VLA-3D: A Dataset for 3D Semantic Scene Understanding and Navigation

Haochen Zhang,Nader Zantout,Pujith Kachana,Zongyuan Wu,Ji Zhang,Wenshan Wang
2024-11-06
Abstract:With the recent rise of Large Language Models (LLMs), Vision-Language Models (VLMs), and other general foundation models, there is growing potential for multimodal, multi-task embodied agents that can operate in diverse environments given only natural language as input. One such application area is indoor navigation using natural language instructions. However, despite recent progress, this problem remains challenging due to the spatial reasoning and semantic understanding required, particularly in arbitrary scenes that may contain many objects belonging to fine-grained classes. To address this challenge, we curate the largest real-world dataset for Vision and Language-guided Action in 3D Scenes (VLA-3D), consisting of over 11.5K scanned 3D indoor rooms from existing datasets, 23.5M heuristically generated semantic relations between objects, and 9.7M synthetically generated referential statements. Our dataset consists of processed 3D point clouds, semantic object and room annotations, scene graphs, navigable free space annotations, and referential language statements that specifically focus on view-independent spatial relations for disambiguating objects. The goal of these features is to aid the downstream task of navigation, especially on real-world systems where some level of robustness must be guaranteed in an open world of changing scenes and imperfect language. We benchmark our dataset with current state-of-the-art models to obtain a performance baseline. All code to generate and visualize the dataset is publicly released, see <a class="link-external link-https" href="https://github.com/HaochenZ11/VLA-3D" rel="external noopener nofollow">this https URL</a>. With the release of this dataset, we hope to provide a resource for progress in semantic 3D scene understanding that is robust to changes and one which will aid the development of interactive indoor navigation systems.
Robotics
What problem does this paper attempt to address?

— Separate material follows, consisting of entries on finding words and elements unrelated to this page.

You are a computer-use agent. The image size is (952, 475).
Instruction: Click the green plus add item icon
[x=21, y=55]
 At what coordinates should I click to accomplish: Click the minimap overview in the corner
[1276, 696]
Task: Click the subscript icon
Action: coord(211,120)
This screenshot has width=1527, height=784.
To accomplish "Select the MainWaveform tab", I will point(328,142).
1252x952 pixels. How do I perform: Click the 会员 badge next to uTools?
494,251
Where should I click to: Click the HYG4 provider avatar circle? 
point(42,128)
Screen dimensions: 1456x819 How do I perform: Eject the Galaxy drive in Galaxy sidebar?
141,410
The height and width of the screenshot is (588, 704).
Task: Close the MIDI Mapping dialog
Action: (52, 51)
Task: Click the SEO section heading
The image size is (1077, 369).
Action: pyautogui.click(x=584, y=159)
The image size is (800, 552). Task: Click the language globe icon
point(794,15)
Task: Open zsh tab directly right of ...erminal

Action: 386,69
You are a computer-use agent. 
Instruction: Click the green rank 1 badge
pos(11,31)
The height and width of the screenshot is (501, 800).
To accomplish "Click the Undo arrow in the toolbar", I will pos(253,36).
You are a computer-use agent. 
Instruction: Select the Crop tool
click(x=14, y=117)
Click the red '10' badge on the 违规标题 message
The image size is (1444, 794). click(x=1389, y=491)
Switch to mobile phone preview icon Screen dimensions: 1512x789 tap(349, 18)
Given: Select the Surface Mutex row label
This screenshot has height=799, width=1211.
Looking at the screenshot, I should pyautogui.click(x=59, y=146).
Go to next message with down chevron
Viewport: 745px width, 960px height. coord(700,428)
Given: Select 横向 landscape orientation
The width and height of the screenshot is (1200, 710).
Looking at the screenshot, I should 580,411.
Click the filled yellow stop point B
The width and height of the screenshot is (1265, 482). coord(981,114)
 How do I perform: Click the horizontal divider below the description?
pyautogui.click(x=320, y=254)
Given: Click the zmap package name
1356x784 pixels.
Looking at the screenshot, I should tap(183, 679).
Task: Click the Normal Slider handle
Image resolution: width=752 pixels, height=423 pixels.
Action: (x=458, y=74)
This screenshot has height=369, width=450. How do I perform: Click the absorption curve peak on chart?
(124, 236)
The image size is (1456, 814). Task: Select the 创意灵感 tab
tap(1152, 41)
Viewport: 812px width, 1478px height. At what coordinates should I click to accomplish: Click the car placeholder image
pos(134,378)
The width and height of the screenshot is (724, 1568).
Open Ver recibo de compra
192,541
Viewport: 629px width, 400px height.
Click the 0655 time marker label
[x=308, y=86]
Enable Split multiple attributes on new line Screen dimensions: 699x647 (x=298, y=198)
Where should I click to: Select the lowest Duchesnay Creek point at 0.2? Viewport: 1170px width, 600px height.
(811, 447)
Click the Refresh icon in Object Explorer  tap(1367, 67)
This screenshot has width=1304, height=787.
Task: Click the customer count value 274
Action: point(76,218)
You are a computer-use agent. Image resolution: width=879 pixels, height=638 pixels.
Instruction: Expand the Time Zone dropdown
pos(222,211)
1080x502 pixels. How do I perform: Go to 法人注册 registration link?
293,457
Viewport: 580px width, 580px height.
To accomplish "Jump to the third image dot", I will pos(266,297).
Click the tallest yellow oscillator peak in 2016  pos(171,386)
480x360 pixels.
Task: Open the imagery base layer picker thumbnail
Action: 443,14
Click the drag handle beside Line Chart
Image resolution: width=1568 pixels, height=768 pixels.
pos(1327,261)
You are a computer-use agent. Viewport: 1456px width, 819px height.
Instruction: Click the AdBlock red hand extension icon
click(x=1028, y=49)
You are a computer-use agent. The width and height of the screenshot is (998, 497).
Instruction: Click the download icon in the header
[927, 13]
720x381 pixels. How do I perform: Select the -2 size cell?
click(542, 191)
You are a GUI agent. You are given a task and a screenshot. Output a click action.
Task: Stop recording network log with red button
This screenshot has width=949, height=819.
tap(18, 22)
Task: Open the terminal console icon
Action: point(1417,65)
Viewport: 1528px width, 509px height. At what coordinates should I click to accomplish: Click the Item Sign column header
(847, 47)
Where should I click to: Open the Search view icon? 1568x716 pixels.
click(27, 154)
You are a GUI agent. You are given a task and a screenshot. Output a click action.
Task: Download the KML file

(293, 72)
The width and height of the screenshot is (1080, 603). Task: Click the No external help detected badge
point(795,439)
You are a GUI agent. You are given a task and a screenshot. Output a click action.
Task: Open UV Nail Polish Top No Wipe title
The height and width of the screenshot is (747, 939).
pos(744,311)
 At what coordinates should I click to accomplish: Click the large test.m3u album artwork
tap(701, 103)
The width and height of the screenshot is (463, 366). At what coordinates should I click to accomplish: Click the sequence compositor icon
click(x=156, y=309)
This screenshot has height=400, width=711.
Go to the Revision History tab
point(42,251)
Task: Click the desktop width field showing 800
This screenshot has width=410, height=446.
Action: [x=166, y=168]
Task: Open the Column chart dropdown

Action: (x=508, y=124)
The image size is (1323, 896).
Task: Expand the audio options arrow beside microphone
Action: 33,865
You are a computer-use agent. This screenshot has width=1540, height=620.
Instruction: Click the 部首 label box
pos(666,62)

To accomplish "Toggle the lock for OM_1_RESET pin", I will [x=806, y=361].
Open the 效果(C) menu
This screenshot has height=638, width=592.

The problem that this paper attempts to solve is the challenges encountered during indoor navigation using natural language instructions in 3D scenes. Specifically, the paper focuses on the following key issues: 1. **Spatial Reasoning and Semantic Understanding**: It is extremely difficult to perform spatial reasoning and semantic understanding in any scene, especially in scenes containing many fine - grained objects. These scenes may contain hundreds of objects, many of which belong to fine - grained categories and there are many similar objects. 2. **Natural Language Processing**: Natural language instructions used by humans usually involve spatial relationships, functional properties, open - vocabulary language expressions, and may even be incorrect or refer to non - existent objects (for example, "the remote control on the table", while in fact the remote control is on the sofa). How to handle such complex and variable language inputs is a major challenge. 3. **Data Scale**: The scale of existing 3D vision - language datasets is far smaller than that of 2D datasets, which restricts the development of 3D vision - language learning methods. Although fundamental models have made significant progress, when applied to robotics, current methods still cannot provide the accuracy and robustness required for practical deployment. To address these problems, the paper proposes a new dataset named VLA - 3D. This dataset is generated based on multiple existing indoor environment scanning datasets and provides large - scale 3D point clouds, object - level attributes and semantic category labels, scene graphs, navigable free - space annotations, and natural language statements. These features are designed to support downstream tasks, especially navigation tasks, and in particular, in real - world systems, a certain level of robustness needs to be ensured under changing scenes and imperfect language inputs. Through this dataset, researchers hope to promote the development of semantic understanding in 3D scenes and provide resources for developing interactive indoor navigation systems that can respond to commands, ask questions, and answer questions about scenes.